CAF/AF is a rare ovarian tumor. A previous study reported that the onset age span is wide (range, 23–70 years) and most patients who developed the disease are postmenopausal . Abdominal/pelvic mass, abdominal distension or pain, and postmenopausal vaginal bleeding are the main symptoms. In the present study, postmenopausal women accounted for 72.7% (8/11), and a total of 8 patients (72.7%, 8/11) manifested abdominal/pelvic mass. This was consistent with past reports. However, in this study, only 2 patients (18.2%, 2/11) developed postmenopausal vaginal bleeding. In addition, the levels of both CA125 and CA199 were elevated in only 2 cases (18.2%, 2/11). One case was accompanied by endometrial implantation, and the other was accompanied by cervical polyp. Those complications may account for the elevation we presumed. No patient enrolled in our study had elevated serum HE 4, CEA, or AFP levels.

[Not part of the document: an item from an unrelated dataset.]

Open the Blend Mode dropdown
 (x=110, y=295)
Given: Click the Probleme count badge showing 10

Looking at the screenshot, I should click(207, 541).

In addition, we observed several novel findings in our study. First, a small vesicle with an acute angle to the inner wall of the cysts was seen in cases 2 and 8. Second, a solid region with a septum, such as honeycomb (case 1) and onion peel (case 10). Third, among all 11 cases in our study, cases 2, 3, 4, 5, and 8 demonstrated residual ovary follicles and stromal signals on MRI, whereas these were relatively rare in borderline cases, seen only in case 3. We referred to this as residual ovary sign. It is well-known that MRI has the highest resolution for the ovary, but cases 6 and 9 (benign) underwent CT only. That is probably why the ovaries in the 2 benign cases did not show as clear, like we presumed. Despite the selection of examination methods (CT or MRI), we speculated that it may also be related to the natural quality of the begin, borderline, or malignant tumor. Fourth, ascites was not found in pure benign CAF/AF in our study. Only 2 borderline and 2 benign lesions in the current study were combined with ascites, the latter of which were case 4 complicated with a torsion and case 7 complicated with dilatation of the fallopian tube, local congestion, and bleeding in the wall with scattered chronic inflammatory cell infiltration. We speculated that the complications above may be accounted for by the production of ascites. In conclusion, the amount of ascites associated with CAF/AF is small, which is significantly different from ovarian malignant tumors, such as serous cystadenocarcinoma.
Our study has some limitations. First, to verify the novel findings found in the current study, a prospective study with a large sample containing all classifications of CAF/AF is needed. Second, because the surgeon may not be the same gynecologist in all cases, the consistency between surgical and image findings remains to be further verified.